KARACHI, MAY 21 /DNA/ – The Federation of Pakistan Chambers of Commerce and Industry’s Businessmen Panel (BMP) Chairman Mian Anjum Nisar, terming the ban on import of luxury items as necessary, stressed the need for also taking serious measures to control burgeoning food import bill to help boost the country’s faltering economy, as Pakistan’s oil and eatable import bill has surged by almost 60% to near $25 billion in the 10 months of the current fiscal year.
The FPCCI former president said that the rising food imports and the resultant trade deficit should also be taken care by the authorities, as the country has spent over $8 billion on the import of edible items in the last fiscal year. To bridge the food production gap, the food import bill surged by more than 12.30% to $8 billion in 10MFY22 from $7 billion in the same period last year.
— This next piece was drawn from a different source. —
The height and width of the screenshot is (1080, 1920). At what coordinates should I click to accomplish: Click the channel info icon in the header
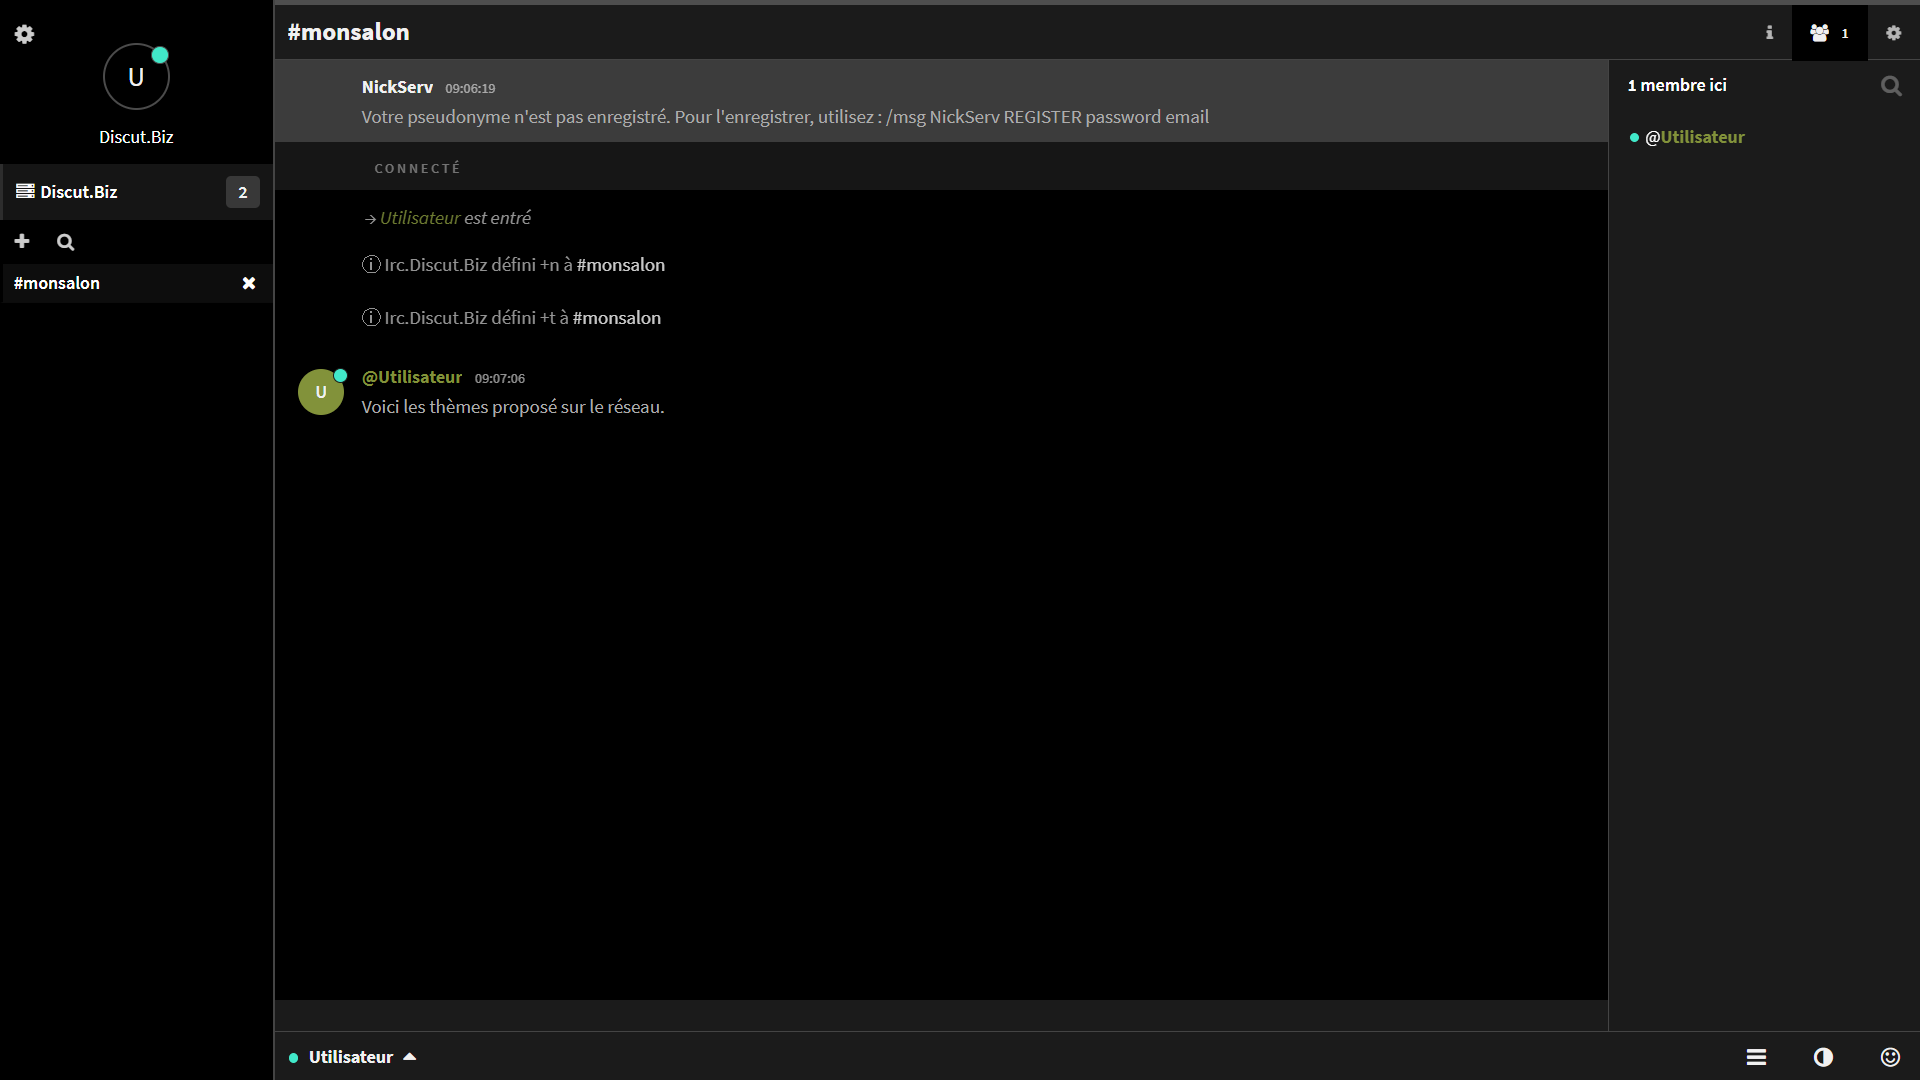[x=1769, y=33]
The import bill might go up further in the coming months because the government continued to allow importing wheat and sugar to build strategic reserves.
The BMP Chairman observed that the economic managers will have to chalk out a long-term plan for import substitution and increasing exports so that Pakistan could become self-reliant. He also emphasized the need for the adoption of international best practices for priority sectors and consultations with international experts to achieve success. He stressed upon the need to enhance inter-ministerial coordination and public-private partnership for increasing exports.
The country’s overall import bill increased by 47% to $65 billion in 10MFY22 compared to $44.73bn in the corresponding period last year. The share of these products in the total import bill also rose to 38% in 10MFY22. The steady increase in these two sectors’ import bills is causing a trade deficit and putting pressure on the government’s external side.
Referring to the data released by the Pakistan Bureau of Statistics, Mian Anjum Nisar stated that the import bill of oil increased by over 96% to $17 billion in 10MFY22 from $8.69bn over the corresponding months of last year. Further breakup showed that the import of petroleum products went up by 121.15pc in value and 24.17pc in quantity. Within the food group, the major contributions came from wheat, sugar, edible oil, spices, tea and pulses. Edible oil imports witnessed a substantial increase in both quantity and value terms. Due to rising world prices, the palm oil import bill grew by 44.64pc in value in 10MFY22 to $3.09bn from $2.14bn in 10MFY21.
As a result, the domestic prices of vegetable ghee and cooking oil also went up. The import of soybean oil increased by 101.96pc in value and 9.30pc in quantity in 10MFY22 from a year ago. Wheat imports, on the other hand, fell 19.12pc to 2.206 million tonnes in 10MFY22, from 3.61m tonnes in 10MFY21. Sugar imports increased by 49.52pc to 311,851 tonnes in 10MFY22, compared to 280,377 tonnes in 10MFY21. The import bill of pulses, tea, and spices also grew rapidly during the period under review.
The chairman of the BMP, the ruling group of the FPCCI, said that the situation is in control due to sustained increase in remittances.
The FPCCI former president said the government has to formulate long-term and consistent policies for the revival of industry and considerable improvement in exports, as contrary to regional countries, Pakistan’s exports have remained stagnant during the past 40 years, and unless attention was paid to all factors that hamper industrial and exports growth, the country might not be able to achieve desired results.
He said the low exports volume and rising trade deficit were chronicle issues which should be resolved permanently. He said exportable items should be produced in accordance with the international demand to fully exploit the benefit of GSP-Plus status. He said that several industries and sectors were neglected in past. He said decisions should be made in national interest, keeping aside the personal agenda.
Mian Anjum Nisar stated that Pakistan’s trade deficit keeps on widening despite a much-trumpeted increase in exports, which were, in fact, not sufficient to match the huge surge in imports.
The long-term strategy needs structural reforms of the entire export sector, including high tech and innovative products, value-added exports commodities and market diversification towards unexplored markets like South America and Africa.
Some of the impediments to industrial growth include cost of production, poor governance, obsolete technology, low productivity, lack of competitiveness, supply constraints, and energy issues.